El tiempo en torno a la sierra puede girar en minutos. Construye un sistema en tres capas respirables que gestionen sudor, viento y chubascos. Una camiseta técnica, un forro ligero y una chaqueta compacta suelen bastar en tres estaciones. Añade gorra, buff y guantes finos incluso en primavera. Guarda todo en bolsas estancas por categorías, agilizando transiciones en el andén y bajo árboles. Así evitas mojarte, sobrecalentarte o quedarte frío, manteniendo la mente serena y las decisiones claras durante toda la jornada.
Un botiquín pequeño, realmente pensado para lo probable, pesa poco y salva el día. Tiritas variadas, vendas elásticas, gasas, esparadrapo, analgésico básico, antihistamínico si procede y desinfectante en monodosis cubren la mayoría de incidencias. Añade una manta térmica ultraligera y una tobillera compacta. Incluye tarjetas con contactos de emergencia y alergias. Revísalo cada temporada y colócalo accesible, no al fondo. Practica cómo vendar en casa. La prevención pesa gramos; la improvisación, kilos y preocupaciones innecesarias lejos del tren.

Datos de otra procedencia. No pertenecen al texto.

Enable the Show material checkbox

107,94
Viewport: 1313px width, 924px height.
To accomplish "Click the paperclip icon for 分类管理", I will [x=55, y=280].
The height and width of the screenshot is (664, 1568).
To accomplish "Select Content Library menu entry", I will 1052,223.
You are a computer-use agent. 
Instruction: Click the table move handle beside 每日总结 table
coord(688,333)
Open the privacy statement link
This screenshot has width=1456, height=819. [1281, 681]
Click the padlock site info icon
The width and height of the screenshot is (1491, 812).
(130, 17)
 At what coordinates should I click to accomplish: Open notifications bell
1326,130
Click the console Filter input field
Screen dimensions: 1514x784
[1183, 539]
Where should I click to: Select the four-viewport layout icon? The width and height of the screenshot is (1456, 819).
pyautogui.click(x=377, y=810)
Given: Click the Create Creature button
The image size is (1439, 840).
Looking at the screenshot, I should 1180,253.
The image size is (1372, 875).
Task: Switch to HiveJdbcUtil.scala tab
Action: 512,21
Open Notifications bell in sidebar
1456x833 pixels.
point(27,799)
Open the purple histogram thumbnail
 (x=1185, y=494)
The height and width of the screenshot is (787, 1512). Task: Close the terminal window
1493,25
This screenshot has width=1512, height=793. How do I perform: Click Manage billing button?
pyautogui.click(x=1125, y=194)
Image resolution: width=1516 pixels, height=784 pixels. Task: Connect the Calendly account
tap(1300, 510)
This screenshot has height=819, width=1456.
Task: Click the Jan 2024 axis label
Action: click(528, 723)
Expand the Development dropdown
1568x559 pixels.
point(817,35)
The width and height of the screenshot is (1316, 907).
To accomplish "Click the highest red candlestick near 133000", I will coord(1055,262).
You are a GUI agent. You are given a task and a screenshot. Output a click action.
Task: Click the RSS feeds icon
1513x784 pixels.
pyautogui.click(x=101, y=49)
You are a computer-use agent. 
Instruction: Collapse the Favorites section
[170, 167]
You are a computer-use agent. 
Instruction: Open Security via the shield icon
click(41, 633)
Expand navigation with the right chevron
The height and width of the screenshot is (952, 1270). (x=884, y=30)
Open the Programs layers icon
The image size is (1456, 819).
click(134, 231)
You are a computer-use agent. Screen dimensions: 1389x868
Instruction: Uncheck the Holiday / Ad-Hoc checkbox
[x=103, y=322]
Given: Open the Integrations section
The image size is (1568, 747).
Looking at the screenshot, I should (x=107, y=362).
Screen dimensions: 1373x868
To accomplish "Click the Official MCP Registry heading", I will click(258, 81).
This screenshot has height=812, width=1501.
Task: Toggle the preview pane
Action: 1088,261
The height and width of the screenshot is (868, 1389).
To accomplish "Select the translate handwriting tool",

Piensa en combustible sostenido, no en festín. Combina agua suficiente con sales, frutos secos, fruta deshidratada, algún bocadillo sencillo y quizá un dulce motivador para la última subida. Calcula litros según temperatura y sombra prevista, evitando cargar de más sin necesidad. Reposta en fuentes seguras únicamente si están activas y tratadas. Come poco y a menudo, escuchando al cuerpo. Una parada breve en un mirador vale doble si coincide con el bocado correcto y el sorbo adecuado que te mantiene ligero, atento y feliz.